TORONTO — An advocacy group representing strippers will argue in Ontario court this week that provincial pandemic measures affecting strip clubs have targeted the workers and violated their charter rights.
The application for judicial review was filed last fall after the province ordered the closure of all strip clubs following COVID-19 exposures and investigations at some Toronto facilities.
Strip clubs were later allowed to reopen with safety plans under Ontario’s pandemic rules, but the workers’ group intends to argue that strippers have been targeted and excluded even after the changes.
The factum for Work Safe Twerk Safe argues that while accommodations were made for businesses, strippers weren’t offered labour protections or consulted on the measures, as they expected to be based on past practice.
“The broader context for the regulations is that it prioritizes the economic interests of the strip club owners and municipalities over and above the health and safety of the strippers by wholly excluding them,” the factum filed in Ontario’s Superior Court last month reads.
The case is due to be heard in court Monday morning.
The group argues in its court filings that the provincial rules impact the strippers’ charter rights to freedom of expression, association and security of person, noting that the contractors were shut out from consultations about regulations in their workplaces.
Its factum notes that strippers are a group of predominantly women sex workers who are stigmatized for their work. It argues that the provincial COVID-19 rules “magnify” that stigma and have left them in precarious and vulnerable positions.
The group is asking that the provincial regulations be declared outside their scope and in violation of the Canadian Charter of Rights and Freedoms. It is also asking for damages and costs.
The province, meanwhile, is asking the court not to hear the case, arguing it is moot because the measures that prompted the original challenge are no longer in effect. Strip clubs have been allowed to open in Ontario for months.
“No useful purpose would be served by inquiring now into the lawfulness of temporary public health measures that have long since been revoked,” a factum outlining the province’s arguments reads.
It contends strippers were not targeted because many businesses were ordered closed during the pandemic and argues the province did not have a duty to consult the strippers in its response to the public health emergency.
The province is also arguing that the regulations did not place penalties or obligations on the strippers, but only on licensed operators of the clubs. It says pandemic orders did not engage with the strippers’ charter rights because they could still exercise them outside the businesses.

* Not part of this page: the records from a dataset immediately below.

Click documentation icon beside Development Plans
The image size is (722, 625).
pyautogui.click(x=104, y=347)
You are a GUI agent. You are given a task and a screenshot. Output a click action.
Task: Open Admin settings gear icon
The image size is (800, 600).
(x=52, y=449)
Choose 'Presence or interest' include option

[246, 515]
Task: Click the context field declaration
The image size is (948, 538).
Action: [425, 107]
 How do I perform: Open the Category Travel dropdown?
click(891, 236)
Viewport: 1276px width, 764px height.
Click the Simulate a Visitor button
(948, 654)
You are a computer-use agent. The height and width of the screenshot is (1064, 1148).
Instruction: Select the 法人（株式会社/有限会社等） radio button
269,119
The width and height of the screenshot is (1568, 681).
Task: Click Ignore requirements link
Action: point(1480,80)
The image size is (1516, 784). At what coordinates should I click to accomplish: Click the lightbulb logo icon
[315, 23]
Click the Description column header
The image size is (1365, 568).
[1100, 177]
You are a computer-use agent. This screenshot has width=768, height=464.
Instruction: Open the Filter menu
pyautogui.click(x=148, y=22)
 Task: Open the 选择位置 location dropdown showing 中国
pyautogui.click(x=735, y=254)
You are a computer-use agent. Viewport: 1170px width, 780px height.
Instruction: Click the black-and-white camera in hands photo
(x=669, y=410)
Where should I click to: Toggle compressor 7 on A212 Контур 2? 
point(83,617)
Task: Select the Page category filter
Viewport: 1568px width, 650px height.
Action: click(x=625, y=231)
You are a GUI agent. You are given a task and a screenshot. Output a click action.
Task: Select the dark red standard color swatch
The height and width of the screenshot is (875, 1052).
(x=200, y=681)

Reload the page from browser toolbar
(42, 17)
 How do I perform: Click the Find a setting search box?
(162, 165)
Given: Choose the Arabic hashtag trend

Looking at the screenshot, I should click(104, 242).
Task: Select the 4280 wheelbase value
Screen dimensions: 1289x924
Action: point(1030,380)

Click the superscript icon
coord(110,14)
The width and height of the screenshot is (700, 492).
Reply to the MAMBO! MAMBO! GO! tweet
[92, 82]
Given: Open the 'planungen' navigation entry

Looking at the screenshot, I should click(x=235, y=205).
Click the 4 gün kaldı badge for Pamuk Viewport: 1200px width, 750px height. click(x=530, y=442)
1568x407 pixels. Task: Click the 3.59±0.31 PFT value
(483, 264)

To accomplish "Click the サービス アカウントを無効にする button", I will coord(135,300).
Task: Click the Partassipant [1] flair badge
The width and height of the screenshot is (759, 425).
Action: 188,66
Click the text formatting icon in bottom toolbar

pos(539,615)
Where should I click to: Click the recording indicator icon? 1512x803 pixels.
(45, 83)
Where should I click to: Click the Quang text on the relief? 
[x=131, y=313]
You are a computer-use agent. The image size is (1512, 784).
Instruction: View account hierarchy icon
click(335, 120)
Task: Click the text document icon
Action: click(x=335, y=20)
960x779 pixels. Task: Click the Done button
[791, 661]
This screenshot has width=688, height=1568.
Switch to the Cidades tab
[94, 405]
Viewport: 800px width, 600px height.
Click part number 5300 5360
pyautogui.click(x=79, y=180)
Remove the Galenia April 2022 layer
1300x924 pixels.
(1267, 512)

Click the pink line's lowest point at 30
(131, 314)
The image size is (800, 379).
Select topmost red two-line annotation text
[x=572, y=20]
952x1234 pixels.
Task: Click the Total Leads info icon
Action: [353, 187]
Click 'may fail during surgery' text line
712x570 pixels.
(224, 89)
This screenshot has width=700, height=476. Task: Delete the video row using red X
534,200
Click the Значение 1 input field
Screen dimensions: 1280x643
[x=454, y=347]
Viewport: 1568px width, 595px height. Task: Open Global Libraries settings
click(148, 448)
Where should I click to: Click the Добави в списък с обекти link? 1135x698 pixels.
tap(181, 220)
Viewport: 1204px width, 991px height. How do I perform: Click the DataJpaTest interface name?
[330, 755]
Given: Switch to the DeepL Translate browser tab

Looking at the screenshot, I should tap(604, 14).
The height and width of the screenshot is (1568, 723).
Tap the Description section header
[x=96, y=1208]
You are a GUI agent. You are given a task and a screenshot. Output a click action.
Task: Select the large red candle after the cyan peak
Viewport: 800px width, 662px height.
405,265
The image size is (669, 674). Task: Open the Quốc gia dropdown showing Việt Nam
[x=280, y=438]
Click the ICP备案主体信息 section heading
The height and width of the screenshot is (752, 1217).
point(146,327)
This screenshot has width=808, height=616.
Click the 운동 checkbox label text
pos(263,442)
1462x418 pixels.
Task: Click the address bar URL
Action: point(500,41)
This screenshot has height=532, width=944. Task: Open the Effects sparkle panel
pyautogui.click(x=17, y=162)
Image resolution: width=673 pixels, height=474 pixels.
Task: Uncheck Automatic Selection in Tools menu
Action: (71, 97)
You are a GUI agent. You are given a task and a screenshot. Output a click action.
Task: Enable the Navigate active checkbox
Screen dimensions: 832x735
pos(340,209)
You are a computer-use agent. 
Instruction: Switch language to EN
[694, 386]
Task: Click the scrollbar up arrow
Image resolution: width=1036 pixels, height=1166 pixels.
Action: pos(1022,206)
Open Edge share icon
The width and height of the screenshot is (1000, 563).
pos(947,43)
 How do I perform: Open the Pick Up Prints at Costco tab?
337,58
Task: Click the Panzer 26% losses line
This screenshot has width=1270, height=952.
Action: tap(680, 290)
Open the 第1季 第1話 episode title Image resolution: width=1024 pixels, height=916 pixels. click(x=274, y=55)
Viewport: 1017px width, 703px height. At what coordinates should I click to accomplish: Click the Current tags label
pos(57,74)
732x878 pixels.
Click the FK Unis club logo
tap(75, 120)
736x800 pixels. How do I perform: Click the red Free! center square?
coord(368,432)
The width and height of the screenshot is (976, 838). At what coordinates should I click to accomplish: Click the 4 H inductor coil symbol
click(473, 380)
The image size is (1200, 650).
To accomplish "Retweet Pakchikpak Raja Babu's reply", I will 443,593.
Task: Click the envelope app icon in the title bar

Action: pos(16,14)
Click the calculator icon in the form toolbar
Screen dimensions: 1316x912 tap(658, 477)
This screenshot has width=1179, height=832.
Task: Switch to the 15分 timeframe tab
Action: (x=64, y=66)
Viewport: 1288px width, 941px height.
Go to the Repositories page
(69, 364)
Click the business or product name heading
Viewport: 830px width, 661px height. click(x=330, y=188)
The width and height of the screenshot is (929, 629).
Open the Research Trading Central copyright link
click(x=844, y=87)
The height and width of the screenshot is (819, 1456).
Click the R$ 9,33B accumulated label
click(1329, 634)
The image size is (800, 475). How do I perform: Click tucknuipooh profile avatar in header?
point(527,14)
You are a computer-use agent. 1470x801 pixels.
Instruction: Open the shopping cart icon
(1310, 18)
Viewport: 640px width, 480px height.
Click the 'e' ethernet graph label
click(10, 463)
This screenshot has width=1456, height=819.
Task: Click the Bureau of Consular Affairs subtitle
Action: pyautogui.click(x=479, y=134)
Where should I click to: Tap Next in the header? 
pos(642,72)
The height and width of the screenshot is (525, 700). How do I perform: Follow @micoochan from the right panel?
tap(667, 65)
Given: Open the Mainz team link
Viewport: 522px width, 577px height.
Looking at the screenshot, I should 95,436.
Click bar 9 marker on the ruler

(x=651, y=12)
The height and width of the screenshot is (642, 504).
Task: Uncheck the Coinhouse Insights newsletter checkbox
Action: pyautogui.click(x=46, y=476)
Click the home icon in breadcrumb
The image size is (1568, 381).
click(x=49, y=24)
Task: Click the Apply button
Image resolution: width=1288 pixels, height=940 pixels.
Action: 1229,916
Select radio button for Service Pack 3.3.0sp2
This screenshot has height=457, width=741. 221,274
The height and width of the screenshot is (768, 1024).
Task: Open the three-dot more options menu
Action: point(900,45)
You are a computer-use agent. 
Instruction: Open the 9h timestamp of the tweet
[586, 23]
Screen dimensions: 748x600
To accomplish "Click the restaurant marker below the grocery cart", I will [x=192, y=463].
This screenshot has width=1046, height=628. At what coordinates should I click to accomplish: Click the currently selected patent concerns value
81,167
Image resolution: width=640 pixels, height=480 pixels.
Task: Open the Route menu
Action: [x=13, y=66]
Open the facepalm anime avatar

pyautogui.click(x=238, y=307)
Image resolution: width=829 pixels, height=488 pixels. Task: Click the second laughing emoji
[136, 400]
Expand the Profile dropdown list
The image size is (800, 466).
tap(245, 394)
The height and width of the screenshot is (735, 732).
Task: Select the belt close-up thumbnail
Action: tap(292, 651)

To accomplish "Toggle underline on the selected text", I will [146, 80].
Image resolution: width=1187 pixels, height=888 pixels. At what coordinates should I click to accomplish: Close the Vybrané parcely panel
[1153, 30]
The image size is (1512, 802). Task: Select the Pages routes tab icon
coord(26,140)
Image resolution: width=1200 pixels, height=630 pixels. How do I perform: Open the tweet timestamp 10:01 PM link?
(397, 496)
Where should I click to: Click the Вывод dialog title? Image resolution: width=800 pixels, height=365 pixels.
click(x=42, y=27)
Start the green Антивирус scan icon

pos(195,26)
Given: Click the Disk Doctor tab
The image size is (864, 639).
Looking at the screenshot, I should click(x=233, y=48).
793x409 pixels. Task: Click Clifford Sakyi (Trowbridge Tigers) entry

“Far from depriving strippers of security of the person, the impugned provisions protected the health of strippers and everyone else in strip clubs from the risks of COVID-19,” the court document reads.
The province is asking for the group’s application to be dismissed with costs.
A judged granted anonymity to the strippers participating in the case earlier this year, based on the stigma of their work and the risk of reprisal for speaking out about it.
Some of the workers shared their perspectives in affidavits quoted in the Work Safe Twerk Safe factum, saying the closures made them feel helpless, angry and judged.
“It negatively impacted my sense of security and dignity surrounding my work,” one person wrote.
Another said the closures and inability to voice concerns about safety in the clubs “made me feel like my life was in limbo.”
“Stripping has made me self-reliant and realize a more possible, rewarding lifestyle in the future by furthering my education; I felt this was all taken away and felt a loss of my identity after the closures,” they wrote.
One Toronto dancer, who asked not to be identified for fear of reprisal, told The Canadian Press that she has not returned to work in strip clubs since the pandemic began because she doesn’t feel safe, even after several changes to the provincial rules.
“The constant is that the strippers, we are still excluded from these conversations,” she said in a telephone interview.
“A safety plan where strippers don’t have input doesn’t seem very safe to me at all.”
She said her group is seeking input on the pandemic measures that affect them and their workplaces.
“This judicial review is the only way that we could get the government to talk to us,” she said. “It really shouldn’t be this hard to have your voice heard about health and safety during a pandemic.”